Friday, November 28, 2008

Ban Black Friday

Black Friday is my least favorite day of the year. When consumerism and excessive crowd sizes converge, you get things like this, where people are TRAMPLED TO DEATH because some idiot consumer thinks they need a fourth flat screen TV. That event is really such a metaphor for the way the general economy and politics of Black Friday operate through the drive to fulfill consumer impulses at any non-monetary expense. Never mind that it is the crowd's own fault for being outraged at standing in line all night when they start the line 12 hours before the store is supposed to open. Never mind that the stores thought it was okay to encourage this kind of behavior without having the proper amount of security to control the crowds.

I am outraged and saddened by the state of a consumer culture in which an employee gets trampled to death by throngs of customers who break through the doors of a store, yells out that he has been hurt, and people just tell him to shut up because they were waiting in line since 9 p.m. the night before. Everyone who was in that crowd that day is a murderer and a participant in a culture that promotes consumption above the lives of people upon whose backs the system itself functions.

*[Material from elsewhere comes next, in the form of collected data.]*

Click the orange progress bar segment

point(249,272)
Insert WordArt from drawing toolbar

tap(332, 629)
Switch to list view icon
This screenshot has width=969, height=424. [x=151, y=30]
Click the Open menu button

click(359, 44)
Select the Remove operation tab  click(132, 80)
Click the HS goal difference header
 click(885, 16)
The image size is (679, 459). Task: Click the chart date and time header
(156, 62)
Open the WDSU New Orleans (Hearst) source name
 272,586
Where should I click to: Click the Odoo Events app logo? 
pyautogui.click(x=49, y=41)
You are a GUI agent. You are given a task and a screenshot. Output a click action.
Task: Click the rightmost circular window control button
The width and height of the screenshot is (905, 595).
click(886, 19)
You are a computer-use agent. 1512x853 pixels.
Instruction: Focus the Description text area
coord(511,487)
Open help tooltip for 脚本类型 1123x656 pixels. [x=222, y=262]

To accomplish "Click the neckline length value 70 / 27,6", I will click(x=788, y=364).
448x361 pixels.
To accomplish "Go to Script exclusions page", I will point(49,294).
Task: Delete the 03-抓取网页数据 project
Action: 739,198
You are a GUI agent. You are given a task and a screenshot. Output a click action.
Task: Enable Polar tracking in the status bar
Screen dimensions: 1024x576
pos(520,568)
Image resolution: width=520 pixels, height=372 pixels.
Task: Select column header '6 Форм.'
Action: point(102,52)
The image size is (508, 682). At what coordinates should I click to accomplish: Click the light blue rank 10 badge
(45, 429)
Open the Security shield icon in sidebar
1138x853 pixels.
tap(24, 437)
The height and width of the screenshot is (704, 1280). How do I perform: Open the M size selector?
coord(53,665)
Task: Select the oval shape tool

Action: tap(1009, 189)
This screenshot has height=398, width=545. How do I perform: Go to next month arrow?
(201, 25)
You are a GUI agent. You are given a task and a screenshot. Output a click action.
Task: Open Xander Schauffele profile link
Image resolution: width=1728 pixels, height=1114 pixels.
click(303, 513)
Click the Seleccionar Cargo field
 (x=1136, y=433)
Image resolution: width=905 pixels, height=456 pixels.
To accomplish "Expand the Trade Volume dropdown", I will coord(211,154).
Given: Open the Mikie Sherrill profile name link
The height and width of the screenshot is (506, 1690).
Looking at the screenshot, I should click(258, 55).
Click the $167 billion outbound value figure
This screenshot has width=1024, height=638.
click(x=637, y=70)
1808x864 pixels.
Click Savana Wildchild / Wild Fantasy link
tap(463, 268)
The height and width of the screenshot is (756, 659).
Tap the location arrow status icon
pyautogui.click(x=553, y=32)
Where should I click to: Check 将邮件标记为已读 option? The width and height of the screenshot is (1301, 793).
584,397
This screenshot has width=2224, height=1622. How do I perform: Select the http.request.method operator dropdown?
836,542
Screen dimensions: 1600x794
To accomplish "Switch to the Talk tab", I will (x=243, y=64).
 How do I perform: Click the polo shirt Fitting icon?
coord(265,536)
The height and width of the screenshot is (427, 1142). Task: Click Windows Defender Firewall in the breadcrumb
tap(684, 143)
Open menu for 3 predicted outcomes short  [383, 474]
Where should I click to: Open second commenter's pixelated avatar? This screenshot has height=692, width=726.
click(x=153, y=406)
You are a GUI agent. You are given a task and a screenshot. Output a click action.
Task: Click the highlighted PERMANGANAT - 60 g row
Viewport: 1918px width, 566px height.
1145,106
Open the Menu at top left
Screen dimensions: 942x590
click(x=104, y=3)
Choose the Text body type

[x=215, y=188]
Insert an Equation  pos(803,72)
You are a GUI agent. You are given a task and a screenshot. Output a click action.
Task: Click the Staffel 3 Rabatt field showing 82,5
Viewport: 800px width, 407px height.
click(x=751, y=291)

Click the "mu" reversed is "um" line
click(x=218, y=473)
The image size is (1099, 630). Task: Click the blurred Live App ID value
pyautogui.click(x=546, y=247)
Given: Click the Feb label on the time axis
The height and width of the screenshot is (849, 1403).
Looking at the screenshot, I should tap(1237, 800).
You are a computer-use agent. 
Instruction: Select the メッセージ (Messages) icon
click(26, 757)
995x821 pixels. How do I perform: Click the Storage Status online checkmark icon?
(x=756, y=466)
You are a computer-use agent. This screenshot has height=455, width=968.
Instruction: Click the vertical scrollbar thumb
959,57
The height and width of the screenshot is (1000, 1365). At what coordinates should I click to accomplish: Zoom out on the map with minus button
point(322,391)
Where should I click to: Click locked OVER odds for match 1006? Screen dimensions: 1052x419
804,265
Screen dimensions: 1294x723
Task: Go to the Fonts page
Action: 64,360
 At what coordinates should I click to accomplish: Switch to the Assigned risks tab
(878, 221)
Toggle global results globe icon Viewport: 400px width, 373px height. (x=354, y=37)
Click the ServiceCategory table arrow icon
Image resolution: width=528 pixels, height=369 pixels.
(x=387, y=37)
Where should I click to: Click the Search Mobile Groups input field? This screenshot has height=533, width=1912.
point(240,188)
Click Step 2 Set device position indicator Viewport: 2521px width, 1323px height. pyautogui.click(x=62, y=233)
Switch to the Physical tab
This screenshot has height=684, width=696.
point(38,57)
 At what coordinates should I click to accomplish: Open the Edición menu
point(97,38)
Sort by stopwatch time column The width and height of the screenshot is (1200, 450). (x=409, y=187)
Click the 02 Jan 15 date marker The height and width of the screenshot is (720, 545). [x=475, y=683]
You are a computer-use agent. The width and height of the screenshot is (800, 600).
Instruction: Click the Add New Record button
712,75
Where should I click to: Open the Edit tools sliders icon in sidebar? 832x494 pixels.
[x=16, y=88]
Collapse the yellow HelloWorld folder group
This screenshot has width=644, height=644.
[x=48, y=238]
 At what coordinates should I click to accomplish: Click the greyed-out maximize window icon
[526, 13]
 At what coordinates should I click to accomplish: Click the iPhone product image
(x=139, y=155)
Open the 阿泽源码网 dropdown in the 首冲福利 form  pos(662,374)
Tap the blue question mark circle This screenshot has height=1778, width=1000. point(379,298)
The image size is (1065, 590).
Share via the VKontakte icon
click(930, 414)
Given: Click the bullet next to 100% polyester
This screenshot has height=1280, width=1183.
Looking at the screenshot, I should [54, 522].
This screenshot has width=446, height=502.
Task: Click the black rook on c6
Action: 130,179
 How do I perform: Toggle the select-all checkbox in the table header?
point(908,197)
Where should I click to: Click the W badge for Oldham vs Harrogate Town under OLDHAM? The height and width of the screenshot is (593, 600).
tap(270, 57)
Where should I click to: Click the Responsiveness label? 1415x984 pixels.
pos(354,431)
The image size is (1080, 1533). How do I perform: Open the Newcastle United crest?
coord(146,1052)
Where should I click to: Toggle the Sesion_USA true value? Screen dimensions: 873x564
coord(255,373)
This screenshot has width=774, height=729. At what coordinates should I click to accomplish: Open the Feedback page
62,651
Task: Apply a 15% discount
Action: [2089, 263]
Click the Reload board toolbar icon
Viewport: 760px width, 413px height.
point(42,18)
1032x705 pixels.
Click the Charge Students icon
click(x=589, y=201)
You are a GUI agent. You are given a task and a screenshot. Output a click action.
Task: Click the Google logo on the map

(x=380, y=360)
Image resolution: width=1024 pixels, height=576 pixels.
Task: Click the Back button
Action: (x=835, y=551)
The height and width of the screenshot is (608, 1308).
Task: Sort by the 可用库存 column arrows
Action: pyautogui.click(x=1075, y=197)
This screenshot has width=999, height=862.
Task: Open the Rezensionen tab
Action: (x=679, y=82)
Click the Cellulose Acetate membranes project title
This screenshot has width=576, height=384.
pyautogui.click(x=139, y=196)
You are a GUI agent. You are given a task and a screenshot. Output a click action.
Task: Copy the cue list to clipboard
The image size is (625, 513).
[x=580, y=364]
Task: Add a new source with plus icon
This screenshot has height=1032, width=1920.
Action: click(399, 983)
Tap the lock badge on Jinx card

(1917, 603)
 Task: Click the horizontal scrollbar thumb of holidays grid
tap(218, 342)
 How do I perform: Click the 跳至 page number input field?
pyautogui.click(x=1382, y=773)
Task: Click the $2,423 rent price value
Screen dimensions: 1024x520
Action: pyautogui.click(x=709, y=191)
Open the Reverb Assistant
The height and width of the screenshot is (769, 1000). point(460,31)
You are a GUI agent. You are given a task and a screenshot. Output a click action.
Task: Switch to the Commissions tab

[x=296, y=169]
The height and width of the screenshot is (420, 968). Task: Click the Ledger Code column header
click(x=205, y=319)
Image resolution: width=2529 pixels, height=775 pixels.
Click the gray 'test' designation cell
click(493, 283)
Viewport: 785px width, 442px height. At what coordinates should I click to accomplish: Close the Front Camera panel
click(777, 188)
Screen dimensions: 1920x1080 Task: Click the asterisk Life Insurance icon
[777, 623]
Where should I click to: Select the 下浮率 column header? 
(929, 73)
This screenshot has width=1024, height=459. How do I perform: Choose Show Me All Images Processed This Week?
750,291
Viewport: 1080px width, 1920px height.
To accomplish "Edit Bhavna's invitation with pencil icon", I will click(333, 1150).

I'm not saying that if you went shopping today you are a murderer, but you should seriously still think about why you got up at 6 a.m. to get in a line for stuff that you don't need, just because you wanted to beat everyone else out in getting it. Why is it that all stores have to do to get people running out of their houses to accumulate as much as possible is to put up a sign that says SALE? Why do people feel like their life depends on spending the least amount of money possible?

Screw that, man. I blame the winter holidays, the corporations that sustain them, and the consumers that participate in them.

This year, make your own presents. Write someone a nice letter. Bake something. Knit a hat. Buy hand-made. Or at the very least, don't act like an effing idiot by showing up at the mall hours before it opens just to get $80 off of that overpriced bag you don't need. And if you participate in Black Friday next year, you should be ashamed of yourself.